I woke up today with a heavy heart. Rick has been dead a month today.
It seems shorter. It seems longer. I don't know how to feel about the concept of time anymore.
I was going to vent about how I was stood up by the attorney today at the courthouse, where we had an appointment to do estate stuff. I was upset on an already emotional morning, I was mad, and I was overwhelmed. I feel at times like everything I try to do has a snag. A setback. I get up earlier, take time from work, drive to a different city, and in the end, nothing gets done and my time gets wasted. I did call the attorney and we did talk. And we are trying again tomorrow morning. So I'm going to give him the benefit of the doubt and be thankful in my heart that he's helping me. That's the only thing to do.
My family celebrated my mom's birthday tonight. I felt weird being there without Rick. I don't feel normal without him. I can smile, even laugh, and I can talk and feel and work. But I'm not normal. Not inside.
Even as I type this, it feels like he's in the next room. Like maybe he'll call out to me at any moment, maybe ask me a question about what to watch on TV tonight or what we should make for dinner over the weekend. So many pieces of his life are removed from my house now. Even as I say "my" house, I shudder involuntarily like I'm cutting him out of something.
But yes, so many pieces of his life are removed now. And some things remain. His golf, for example, remains on the DVR. I wasn't able to let go. I feel like I need it there. His snack bowl, which I jokingly referred to as his "receptacle," is still sitting on the kitchen counter. His glasses are in his desk. Why these items? What makes them different? Even I don't know the answer to that. I got rid of his toiletries, his photos of me, his magazines, and his posters.
I guess it's what happens when death becomes reality: some things go and some things stay.
His physical self is gone, but my love for him is still here.
I don't like to make myself miserable by starting sentences with "If only..." so I try to avoid it at all costs, but...
If only I could see him one more time.
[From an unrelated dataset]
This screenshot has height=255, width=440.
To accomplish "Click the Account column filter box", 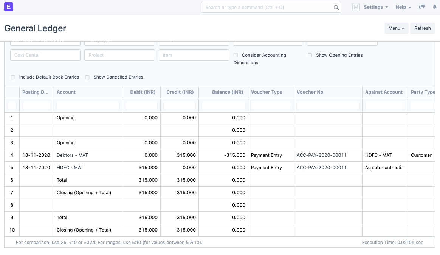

If only I could hold his hand just once more. If only I could hear his voice.
The last of the miserable and pointless wishes made me remember that I had a few voicemails he's left me on my cell phone. So I sat here in his chair, hit the "speaker" button on my iPhone and listened to Rick's voice fill my living room once more. I realized too late that poor Tumbler would be happy/confused/disappointed by Rick's voice. Now I feel terrible.
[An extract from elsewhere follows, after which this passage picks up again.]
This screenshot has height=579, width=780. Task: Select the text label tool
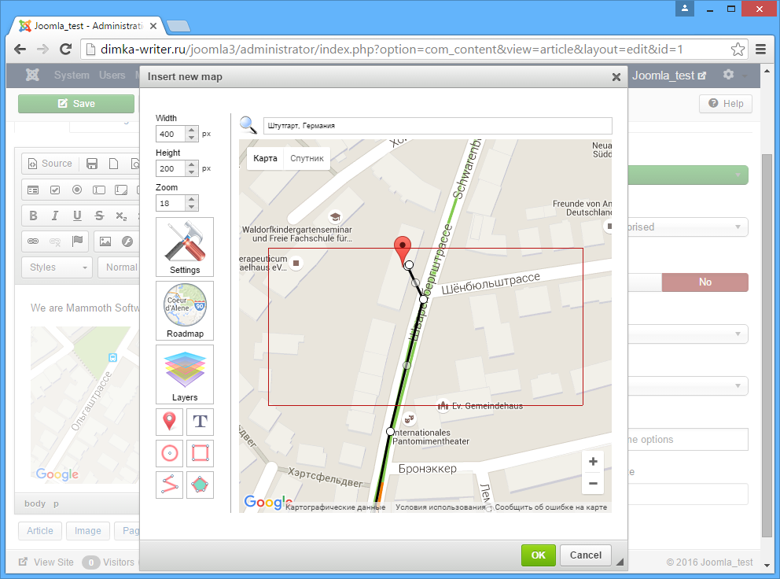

Rick and I were not one person. We were two very separate people and I have always known my worth and identity without him. Yet part of me still feels like with every part of our life that leaves, dissolves, and dies, part of me is leaving, dissolving, and dying too.
And that is really scary.
One month has already gone by. What will happen in 2 or 3 or 4? I've already lost so much...I'm afraid of losing more.
As easy as it would be to crumble, I have to make Rick proud. And even as I type that, I hear his voice in my head: "Don't make me proud," he'd say. "Make yourself proud." I'm smiling, because I know that by making myself proud, I'll make him proud. So it all comes full circle.
And I hear my own voice: Be a phoenix.
I won't let fear hold me back. I have no choice but to move forward. So I will. I'm going to do my best to be like the phoenix - to rise from the ashes to a new life...and begin again.